All lines from the one containing "Saisonbeginn im Gartenverein (176, 1326)" down to the one containing "Datenschutz (645, 2106)", both ends included, are to be given again exactly; omit the rest of the listing below.

─── Exercise data ───

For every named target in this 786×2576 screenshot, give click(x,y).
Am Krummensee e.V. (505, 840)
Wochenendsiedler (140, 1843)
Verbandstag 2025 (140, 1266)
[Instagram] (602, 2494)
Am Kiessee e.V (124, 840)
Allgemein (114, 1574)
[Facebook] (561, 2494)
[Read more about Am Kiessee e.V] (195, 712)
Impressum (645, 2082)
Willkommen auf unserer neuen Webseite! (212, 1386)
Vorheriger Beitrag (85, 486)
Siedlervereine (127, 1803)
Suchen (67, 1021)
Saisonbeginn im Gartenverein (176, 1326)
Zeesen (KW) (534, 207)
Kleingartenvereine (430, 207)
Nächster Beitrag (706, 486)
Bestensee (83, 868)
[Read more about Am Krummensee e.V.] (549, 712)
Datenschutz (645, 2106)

───
─── Exercise data ───

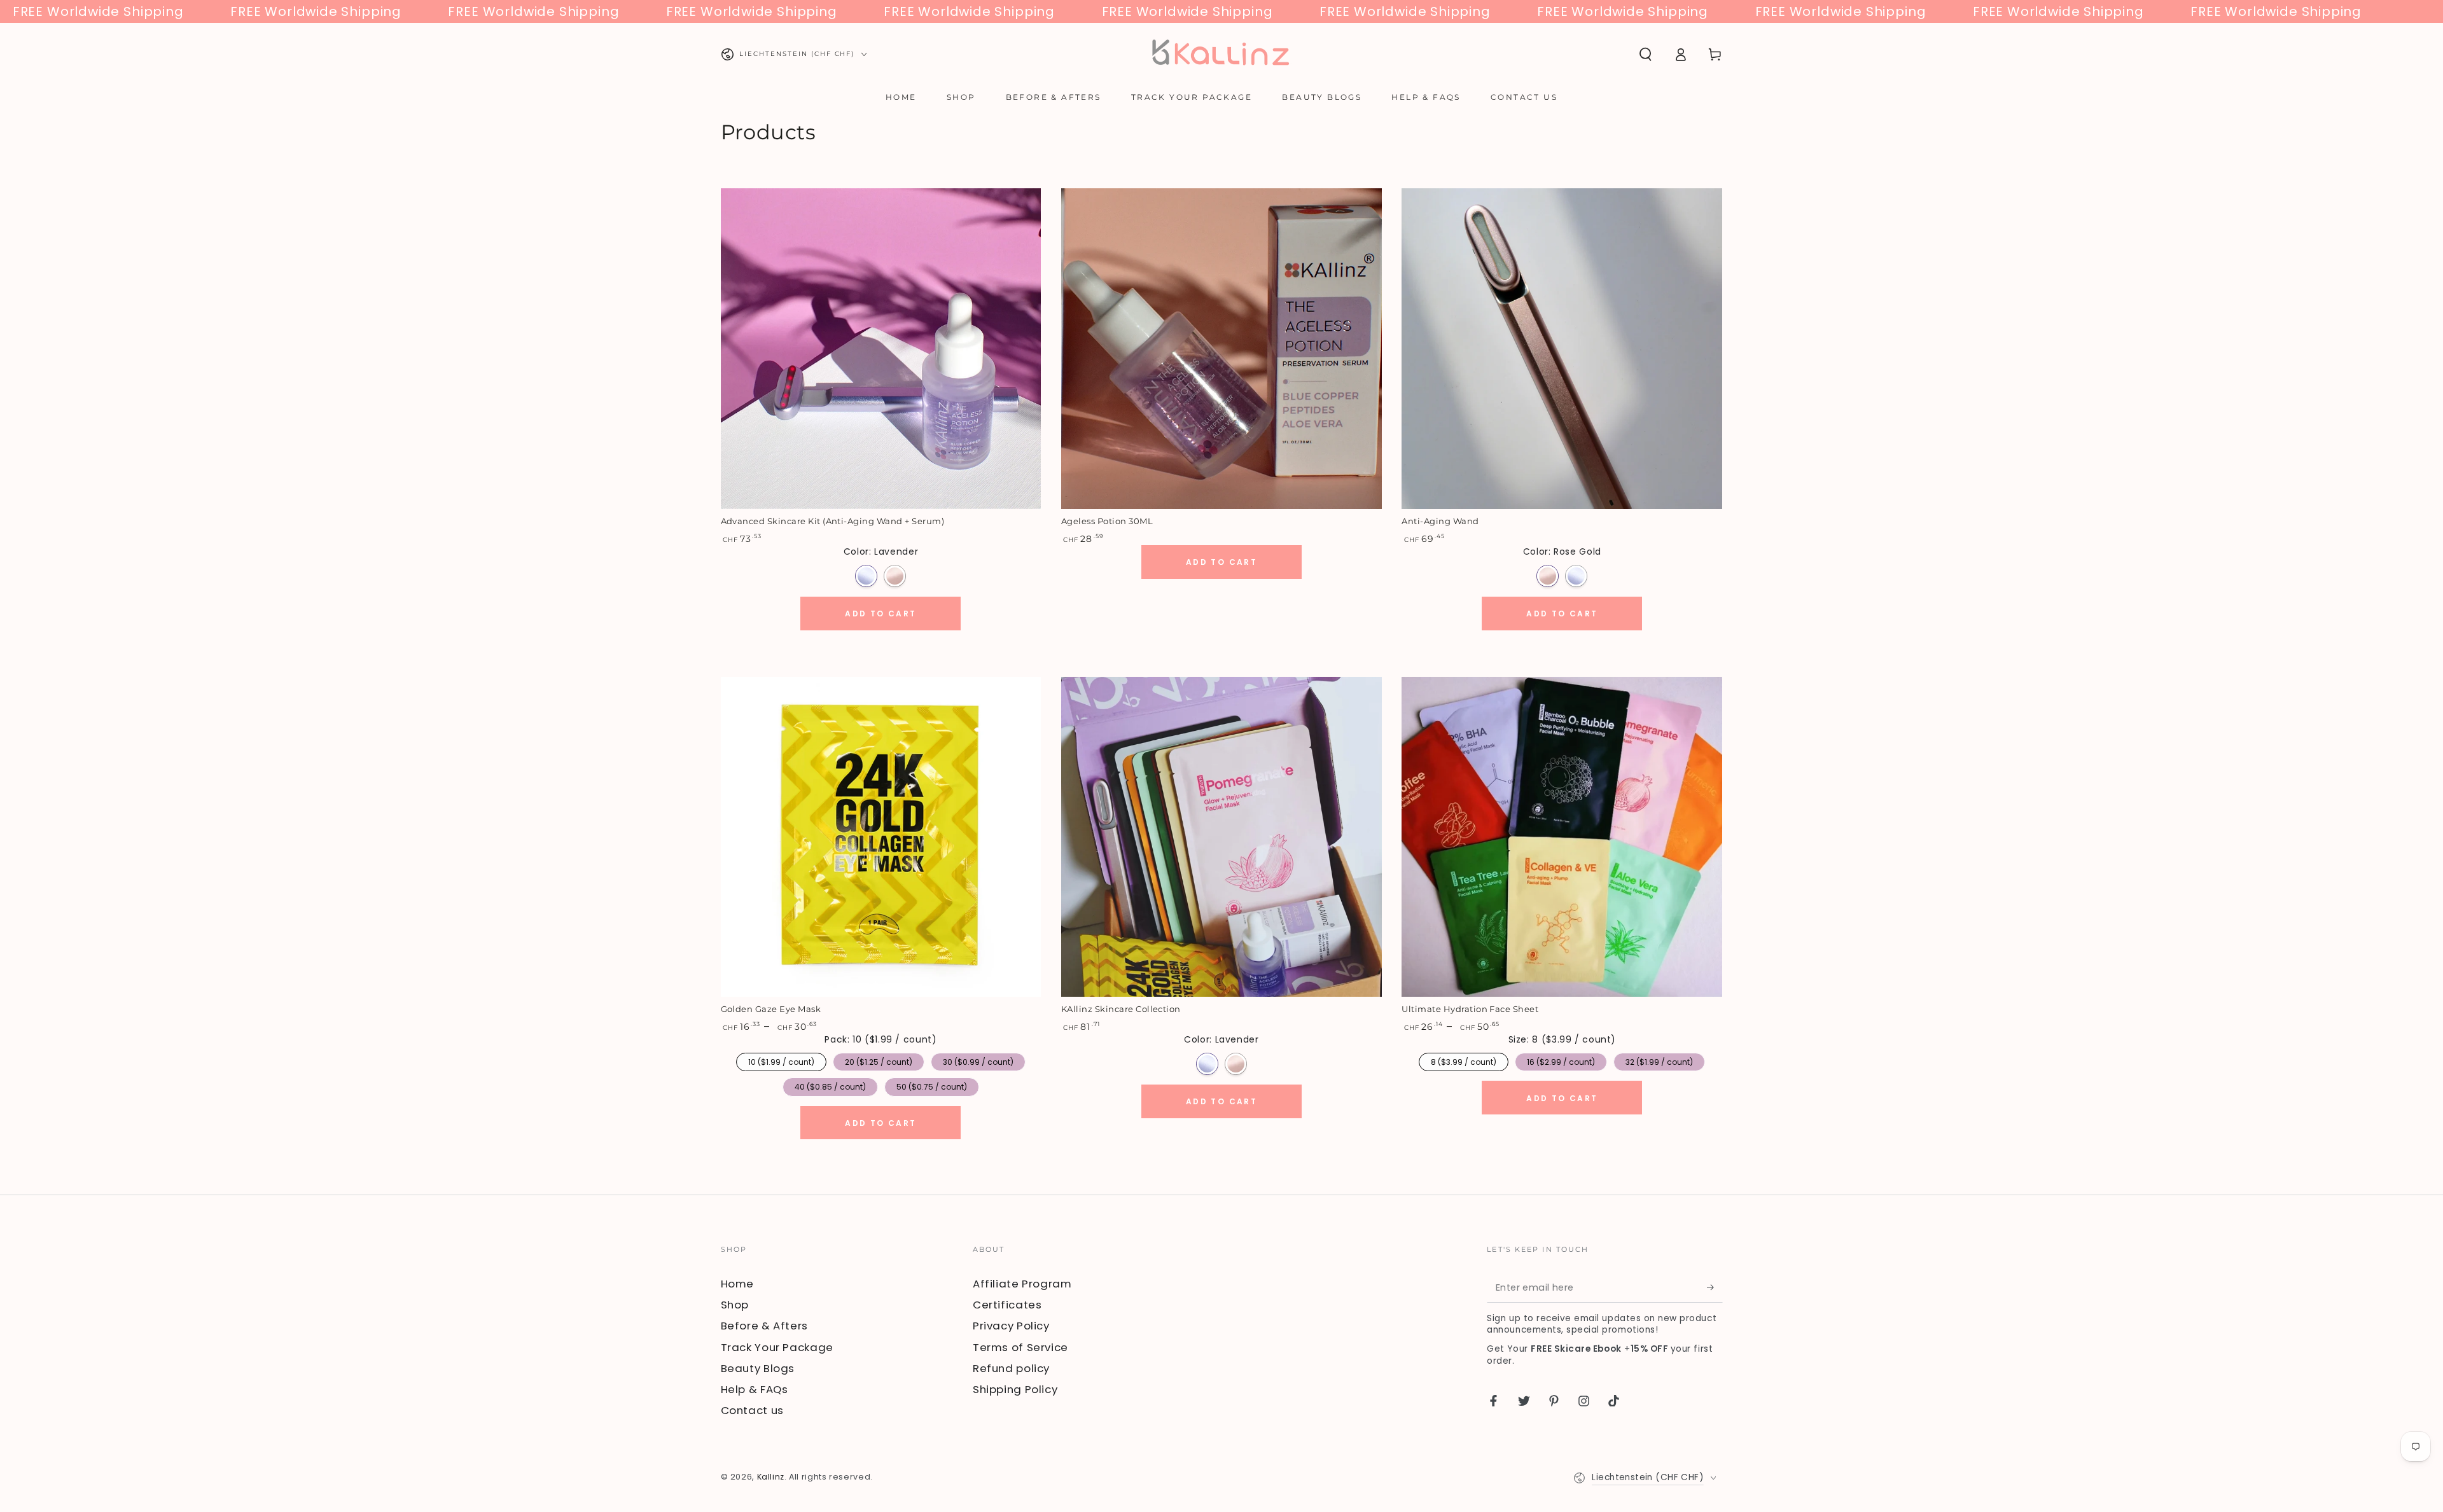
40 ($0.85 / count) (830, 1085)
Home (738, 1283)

───

__Exercise result__
Saisonbeginn im Gartenverein (176, 1326)
Zeesen (KW) (534, 207)
Kleingartenvereine (430, 207)
Nächster Beitrag (706, 486)
Bestensee (83, 868)
[Read more about Am Krummensee e.V.] (549, 712)
Datenschutz (645, 2106)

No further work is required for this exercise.